In a big storm like that, about nowhere is safe. Well, maybe South Freeport. I won't live long enough to get through that waiting list or be able to afford it if I did. So... Willards beach is mostly sheltered by Cushing Island to the northeast, and a bigger one who's name I don't recall. The rollers from the ocean don't really get there much. Usually there are just enough waves to keep you from getting a good nights sleep. Power boats always whip by there constantly all day. I have been there when it was quite calm, but that's the exception to the rule. You should listen to the mooring guys and step up as much as three steps, for you that would be a 500# mushroom. Properly set, with well thought out pennants, anti-chafe sleaves and sturdy shock absorbers, your boat would probably come apart before you dragged. Willards beach is cheap and the wait isn't too long. Besides, you could enjoy the extraordinary status of being a member of the exaulted Willard Beach Allstars Yacht Club. (That would be the four Sailnet'rs that are moored there. )


----------



## Maine Sail (Jan 6, 2003)

TomandKarens34 said:


> In a big storm like that, about nowhere is safe. Well, maybe South Freeport. I won't live long enough to get through that waiting list or be able to afford it if I did. So... Willards beach is mostly sheltered by Cushing Island to the northeast, and a bigger one who's name I don't recall. The rollers from the ocean don't really get there much. Usually there are just enough waves to keep you from getting a good nights sleep. Power boats always whip by there constantly all day. I have been there when it was quite calm, but that's the exception to the rule. You should listen to the mooring guys and step up as much as three steps, for you that would be a 500# mushroom. Properly set, with well thought out pennants, anti-chafe sleaves and sturdy shock absorbers, your boat would probably come apart before you dragged. Willards beach is cheap and the wait isn't too long. Besides, you could enjoy the extraordinary status of being a member of the exaulted Willard Beach Allstars Yacht Club. (That would be the four Sailnet'rs that are moored there. )

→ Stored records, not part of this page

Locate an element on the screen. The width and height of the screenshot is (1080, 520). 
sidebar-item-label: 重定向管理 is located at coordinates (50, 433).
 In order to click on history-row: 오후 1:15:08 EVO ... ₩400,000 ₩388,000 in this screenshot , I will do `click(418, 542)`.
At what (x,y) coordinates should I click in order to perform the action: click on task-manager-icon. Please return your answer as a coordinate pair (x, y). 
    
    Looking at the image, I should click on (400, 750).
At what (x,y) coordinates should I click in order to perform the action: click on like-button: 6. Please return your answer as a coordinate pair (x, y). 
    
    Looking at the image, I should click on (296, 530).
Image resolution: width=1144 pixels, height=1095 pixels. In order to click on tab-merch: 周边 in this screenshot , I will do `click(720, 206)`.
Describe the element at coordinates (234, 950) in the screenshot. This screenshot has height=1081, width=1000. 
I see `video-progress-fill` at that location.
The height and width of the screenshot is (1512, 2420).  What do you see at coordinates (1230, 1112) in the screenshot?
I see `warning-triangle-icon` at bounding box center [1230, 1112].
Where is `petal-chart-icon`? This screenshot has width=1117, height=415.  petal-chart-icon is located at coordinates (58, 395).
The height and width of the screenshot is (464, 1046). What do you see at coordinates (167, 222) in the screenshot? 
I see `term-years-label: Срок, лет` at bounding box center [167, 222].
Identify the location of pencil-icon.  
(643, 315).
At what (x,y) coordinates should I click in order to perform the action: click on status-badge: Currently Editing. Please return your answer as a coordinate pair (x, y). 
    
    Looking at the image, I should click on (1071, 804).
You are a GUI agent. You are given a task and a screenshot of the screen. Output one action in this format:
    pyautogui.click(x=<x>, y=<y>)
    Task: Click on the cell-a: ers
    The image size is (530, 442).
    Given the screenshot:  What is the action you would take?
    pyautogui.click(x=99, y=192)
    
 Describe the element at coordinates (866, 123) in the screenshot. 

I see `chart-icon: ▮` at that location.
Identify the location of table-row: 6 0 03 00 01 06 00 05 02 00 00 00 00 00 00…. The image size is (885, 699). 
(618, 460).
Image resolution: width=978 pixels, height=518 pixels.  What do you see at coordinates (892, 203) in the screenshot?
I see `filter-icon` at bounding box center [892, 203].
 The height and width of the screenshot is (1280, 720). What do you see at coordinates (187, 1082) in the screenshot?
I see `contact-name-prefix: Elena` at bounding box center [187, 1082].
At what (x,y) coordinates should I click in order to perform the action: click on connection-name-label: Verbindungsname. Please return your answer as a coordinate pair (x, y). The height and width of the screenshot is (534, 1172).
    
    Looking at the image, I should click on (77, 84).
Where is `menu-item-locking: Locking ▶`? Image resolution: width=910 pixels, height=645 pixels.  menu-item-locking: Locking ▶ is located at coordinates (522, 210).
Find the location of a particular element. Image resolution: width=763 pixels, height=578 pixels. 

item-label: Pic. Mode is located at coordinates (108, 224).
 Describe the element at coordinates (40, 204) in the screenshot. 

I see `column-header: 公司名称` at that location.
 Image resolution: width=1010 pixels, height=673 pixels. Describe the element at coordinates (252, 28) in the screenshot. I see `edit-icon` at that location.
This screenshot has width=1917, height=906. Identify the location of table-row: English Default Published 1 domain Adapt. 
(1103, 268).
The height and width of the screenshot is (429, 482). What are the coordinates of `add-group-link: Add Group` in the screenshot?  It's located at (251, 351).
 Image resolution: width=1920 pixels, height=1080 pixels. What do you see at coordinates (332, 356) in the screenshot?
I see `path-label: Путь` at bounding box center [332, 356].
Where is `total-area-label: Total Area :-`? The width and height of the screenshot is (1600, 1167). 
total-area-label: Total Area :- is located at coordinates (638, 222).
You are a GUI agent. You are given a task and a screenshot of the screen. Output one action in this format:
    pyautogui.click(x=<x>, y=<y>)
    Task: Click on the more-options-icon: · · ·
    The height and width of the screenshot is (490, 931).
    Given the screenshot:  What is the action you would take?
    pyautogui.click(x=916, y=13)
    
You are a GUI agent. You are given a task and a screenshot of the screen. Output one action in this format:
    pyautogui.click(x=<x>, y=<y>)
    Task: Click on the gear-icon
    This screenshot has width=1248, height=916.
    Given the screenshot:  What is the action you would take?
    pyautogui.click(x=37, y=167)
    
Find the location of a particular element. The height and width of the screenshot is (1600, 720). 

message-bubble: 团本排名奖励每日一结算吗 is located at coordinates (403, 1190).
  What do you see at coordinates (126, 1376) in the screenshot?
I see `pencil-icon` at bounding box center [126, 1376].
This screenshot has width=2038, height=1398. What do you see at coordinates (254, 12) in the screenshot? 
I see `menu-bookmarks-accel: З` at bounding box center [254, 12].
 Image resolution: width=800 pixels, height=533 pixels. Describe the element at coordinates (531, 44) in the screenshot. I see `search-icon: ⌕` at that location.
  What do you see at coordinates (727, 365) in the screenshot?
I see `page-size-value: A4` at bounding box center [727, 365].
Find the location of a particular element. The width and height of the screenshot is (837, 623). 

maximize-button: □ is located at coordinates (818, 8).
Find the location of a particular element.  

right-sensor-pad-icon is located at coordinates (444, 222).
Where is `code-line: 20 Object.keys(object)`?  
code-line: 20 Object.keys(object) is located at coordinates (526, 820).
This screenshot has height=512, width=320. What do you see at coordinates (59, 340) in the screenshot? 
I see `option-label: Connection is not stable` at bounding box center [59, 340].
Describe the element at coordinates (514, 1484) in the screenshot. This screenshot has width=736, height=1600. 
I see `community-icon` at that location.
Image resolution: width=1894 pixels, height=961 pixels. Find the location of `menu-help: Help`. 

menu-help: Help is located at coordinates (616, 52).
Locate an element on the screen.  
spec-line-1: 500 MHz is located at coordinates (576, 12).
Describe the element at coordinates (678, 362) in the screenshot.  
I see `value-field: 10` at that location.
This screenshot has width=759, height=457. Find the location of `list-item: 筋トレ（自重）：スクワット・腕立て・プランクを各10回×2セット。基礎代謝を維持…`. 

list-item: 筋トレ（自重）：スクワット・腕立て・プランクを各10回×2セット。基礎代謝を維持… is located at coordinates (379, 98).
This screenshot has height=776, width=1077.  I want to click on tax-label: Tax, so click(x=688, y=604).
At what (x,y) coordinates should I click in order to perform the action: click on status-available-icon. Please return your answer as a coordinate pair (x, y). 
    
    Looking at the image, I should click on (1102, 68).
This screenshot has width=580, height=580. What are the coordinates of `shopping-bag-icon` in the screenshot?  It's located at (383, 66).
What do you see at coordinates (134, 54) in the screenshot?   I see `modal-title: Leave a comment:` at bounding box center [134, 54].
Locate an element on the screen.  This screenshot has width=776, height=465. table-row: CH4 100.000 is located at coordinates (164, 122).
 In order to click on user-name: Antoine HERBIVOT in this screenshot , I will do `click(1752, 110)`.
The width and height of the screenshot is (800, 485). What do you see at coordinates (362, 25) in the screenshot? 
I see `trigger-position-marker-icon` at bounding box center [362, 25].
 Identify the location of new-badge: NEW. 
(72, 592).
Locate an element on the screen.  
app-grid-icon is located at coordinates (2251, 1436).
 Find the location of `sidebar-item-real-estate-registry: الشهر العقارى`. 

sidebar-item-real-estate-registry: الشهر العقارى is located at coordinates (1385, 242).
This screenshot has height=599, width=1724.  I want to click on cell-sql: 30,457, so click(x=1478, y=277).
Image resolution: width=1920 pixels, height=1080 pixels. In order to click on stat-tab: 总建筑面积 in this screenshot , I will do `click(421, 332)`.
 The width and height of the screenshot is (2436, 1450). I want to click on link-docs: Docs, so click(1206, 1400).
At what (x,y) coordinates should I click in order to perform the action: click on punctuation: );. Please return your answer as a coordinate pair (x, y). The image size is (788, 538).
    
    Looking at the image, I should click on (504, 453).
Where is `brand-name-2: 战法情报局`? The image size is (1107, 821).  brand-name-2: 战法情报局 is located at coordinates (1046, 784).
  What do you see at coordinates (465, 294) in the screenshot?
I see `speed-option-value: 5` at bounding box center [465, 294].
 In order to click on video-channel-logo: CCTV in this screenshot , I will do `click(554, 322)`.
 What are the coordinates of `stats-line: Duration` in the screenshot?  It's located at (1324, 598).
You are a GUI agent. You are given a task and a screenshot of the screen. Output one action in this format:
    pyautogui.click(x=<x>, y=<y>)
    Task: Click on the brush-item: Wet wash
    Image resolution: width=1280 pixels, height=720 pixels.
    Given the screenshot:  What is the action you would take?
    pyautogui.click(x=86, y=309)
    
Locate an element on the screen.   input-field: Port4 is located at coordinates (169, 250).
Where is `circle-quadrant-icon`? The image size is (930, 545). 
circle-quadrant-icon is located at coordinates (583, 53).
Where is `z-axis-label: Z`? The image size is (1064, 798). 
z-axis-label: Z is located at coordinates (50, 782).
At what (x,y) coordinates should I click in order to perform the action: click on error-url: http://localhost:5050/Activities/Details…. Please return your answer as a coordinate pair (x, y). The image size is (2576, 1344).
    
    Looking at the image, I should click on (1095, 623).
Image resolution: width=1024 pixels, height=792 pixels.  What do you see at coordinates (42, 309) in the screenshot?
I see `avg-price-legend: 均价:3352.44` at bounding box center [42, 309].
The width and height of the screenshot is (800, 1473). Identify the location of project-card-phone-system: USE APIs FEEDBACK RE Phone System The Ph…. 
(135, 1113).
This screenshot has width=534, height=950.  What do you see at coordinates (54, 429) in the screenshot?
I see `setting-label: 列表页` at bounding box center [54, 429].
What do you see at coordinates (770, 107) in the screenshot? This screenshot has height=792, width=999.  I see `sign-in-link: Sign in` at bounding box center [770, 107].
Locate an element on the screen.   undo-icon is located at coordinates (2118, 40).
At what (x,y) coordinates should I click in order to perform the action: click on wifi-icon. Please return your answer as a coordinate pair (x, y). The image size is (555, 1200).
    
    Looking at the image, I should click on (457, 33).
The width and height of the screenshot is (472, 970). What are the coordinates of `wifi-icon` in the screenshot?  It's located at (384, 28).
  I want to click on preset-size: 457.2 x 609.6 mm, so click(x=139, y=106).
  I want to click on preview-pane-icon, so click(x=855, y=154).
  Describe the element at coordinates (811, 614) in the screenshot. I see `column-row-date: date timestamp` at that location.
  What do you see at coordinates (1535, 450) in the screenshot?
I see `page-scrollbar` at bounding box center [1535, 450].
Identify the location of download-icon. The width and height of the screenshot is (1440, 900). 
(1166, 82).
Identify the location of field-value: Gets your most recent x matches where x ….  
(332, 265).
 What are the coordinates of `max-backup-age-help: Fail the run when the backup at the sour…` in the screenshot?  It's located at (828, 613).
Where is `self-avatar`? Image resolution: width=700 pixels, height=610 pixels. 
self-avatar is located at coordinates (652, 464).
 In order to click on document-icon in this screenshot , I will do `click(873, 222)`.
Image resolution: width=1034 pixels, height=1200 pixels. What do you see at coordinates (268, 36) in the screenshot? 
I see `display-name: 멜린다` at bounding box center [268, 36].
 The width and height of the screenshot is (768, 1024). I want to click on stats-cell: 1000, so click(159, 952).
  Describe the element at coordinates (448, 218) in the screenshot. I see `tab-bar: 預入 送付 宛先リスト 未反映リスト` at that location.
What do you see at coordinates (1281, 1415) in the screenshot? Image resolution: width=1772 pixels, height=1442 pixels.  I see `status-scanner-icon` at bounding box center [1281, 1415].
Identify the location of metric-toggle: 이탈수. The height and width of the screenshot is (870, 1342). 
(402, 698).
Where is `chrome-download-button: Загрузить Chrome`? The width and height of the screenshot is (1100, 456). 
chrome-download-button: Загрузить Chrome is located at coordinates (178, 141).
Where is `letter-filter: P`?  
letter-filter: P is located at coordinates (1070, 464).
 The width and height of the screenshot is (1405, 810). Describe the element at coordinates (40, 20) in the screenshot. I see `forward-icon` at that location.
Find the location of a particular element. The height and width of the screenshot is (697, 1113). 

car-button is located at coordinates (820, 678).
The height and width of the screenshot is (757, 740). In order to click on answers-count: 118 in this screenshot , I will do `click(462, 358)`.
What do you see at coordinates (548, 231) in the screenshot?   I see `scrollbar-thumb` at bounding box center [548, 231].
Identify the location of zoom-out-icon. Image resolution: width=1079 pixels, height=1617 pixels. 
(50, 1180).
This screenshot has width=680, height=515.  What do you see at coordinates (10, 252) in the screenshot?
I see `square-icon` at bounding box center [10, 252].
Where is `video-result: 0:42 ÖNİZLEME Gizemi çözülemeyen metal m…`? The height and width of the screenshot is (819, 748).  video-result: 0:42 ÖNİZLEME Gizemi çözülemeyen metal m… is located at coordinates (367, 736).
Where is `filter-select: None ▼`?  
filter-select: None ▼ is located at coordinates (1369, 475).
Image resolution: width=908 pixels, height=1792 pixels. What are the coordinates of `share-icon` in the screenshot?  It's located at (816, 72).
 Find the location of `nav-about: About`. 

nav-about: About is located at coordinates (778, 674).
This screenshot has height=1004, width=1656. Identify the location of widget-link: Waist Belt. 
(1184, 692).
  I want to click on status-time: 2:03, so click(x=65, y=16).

I rode out that storm in Broad Cove where I live & keep my "storm mooring". I would have been fine in Falmouth too but I worry about other boats much more than mine.

Bellow is a Photo of my bottom chain. It weighs about 10lbs. per link and I have over 25 feet of it. 99% of the time I never even budge the bottom chain but when I do get into a blow the weight of it gives me a great caternary and my boat NEVER jerks at her bit!!

Properly sized top chain (5/8 or 3/4), bottom chain (USCG surplus or equivalent) a good and properly sized mooring (NOT CEMENT!), and two bullet proof pendants, of unequal length, such as Yale Polydyne (with stainless thimble) with AMPLE chafe protection and a very large eye/eye swivel (minimum 7/8" or 1") and you'll be fine most places with a 30 foot boat.

The biggest worry are the other schmucks who could care less about properly mooring their vessel! My last boat suffered five figure damage because a guy "cut a corner" and used cheap, imported "cast" not "forged" shackles as he should have. His top and bottom chain parted at the shackle and he hit my boat and seven others causing over 100k in total damages. All this because he though he could save $4.00 on the price of a shackle... $4.00 vs. $100,000.00........????

Again, mooring location and mooring tackle are no area to cut corners and we do get a fair number of storms in this area over 40+ knots each season..

Size of one bottom chain link:








Top and bottom chain:









P.S. This is one of the moorings (Falmouth not Broad cove) I used on my Catalina 310 and currently use on my CS-36..


----------